E então ela responde ao título que ele lhe dá em forma diminutiva (ϰυνάϱια, “cachorrinhos”, em vez de ϰῦνες), primeiro, aceitando-o de bom grado como uma espécie de nome de animal de estimação, transformando-o assim de um epíteto desagradável em uma etiqueta de identidade orgulhosamente exibida. . Em seguida, como é habitual na linguagem lúdica dos amantes, ela combina com o diminutivo dele inventando um de sua autoria: ela não diz que comerá com prazer as ψῖχες (“migalhas”, plural de ψίξ) que caem da mesa dele. , mas sim o ψιχία, ou seja, as “migalhas” (plural de ψιχίον). 'Se tudo o que sou aos seus olhos é um cachorrinho', ela parece insinuar, 'então ficarei feliz comendo migalhas, desde que caiam da sua mesa.' Ninguém esperaria uma timidez tão divertida como o clímax de um diálogo severo que começou com rejeição e silêncio. Sua dança de amor com Jesus, no entanto, começou não tanto com seus gritos, mas com sua mudança de linguagem corporal.

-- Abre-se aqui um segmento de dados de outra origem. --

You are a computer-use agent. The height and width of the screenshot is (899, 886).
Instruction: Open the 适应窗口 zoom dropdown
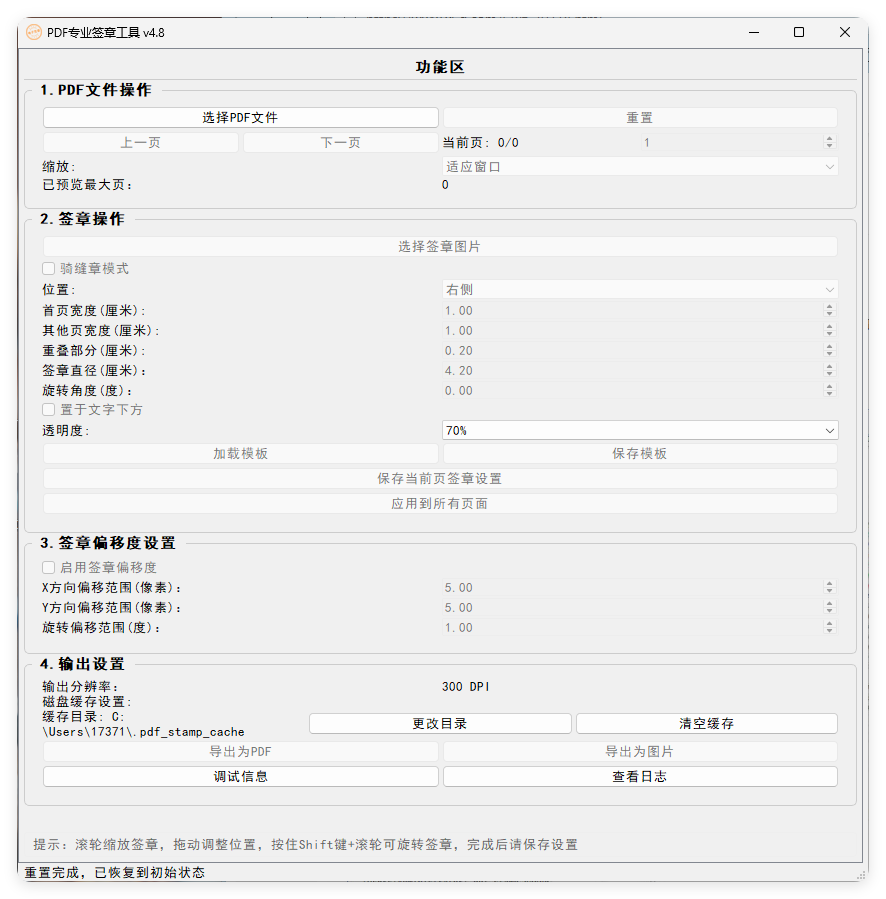tap(640, 166)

Consideremos a sua revelação inicial para ele, a sua corrida atrás dele depois de ser rejeitada, a modulação da sua voz quando fez o segundo pedido e, acima de tudo, a sua prostração aos pés dele, com a qual queria mostrar a Jesus que ela era de facto o seu cão . — faminto pelas palavras vivificantes da Palavra, faminto pelo seu maná escondido (Ap 2,17), faminto por tudo o que possa acontecer de cair dos seus lábios. Mesmo sem o benefício da revelação, quão bem esta mulher entendeu que “o homem não vive só de pão, mas de toda palavra que sai da boca de Deus” (4:4 = Dt 8:3), na verdade, de todo migalha que cai da boca de Jesus.

Migalhas, migalhas gloriosas da mesa, migalhas celestiais do pão dos anjos caindo da boca de Cristo Deus! Que orgulho terreno poderia dissuadir o sábio de invejar a posição desta mulher aos pés de Jesus? Quem não gostaria de permanecer permanentemente naquele chão, debaixo daquela mesa? A mulher sabe que onde quer que Jesus esteja, reina a abundância, e que onde abundou o pecado, precisamente ali, pela compaixão supercompensadora de Deus, a graça superabundou ainda mais (cf. Rm 5, 20). Na Igreja, à mesa eucarística, a misericórdia de Cristo fará chover para sempre estas migalhas de vida.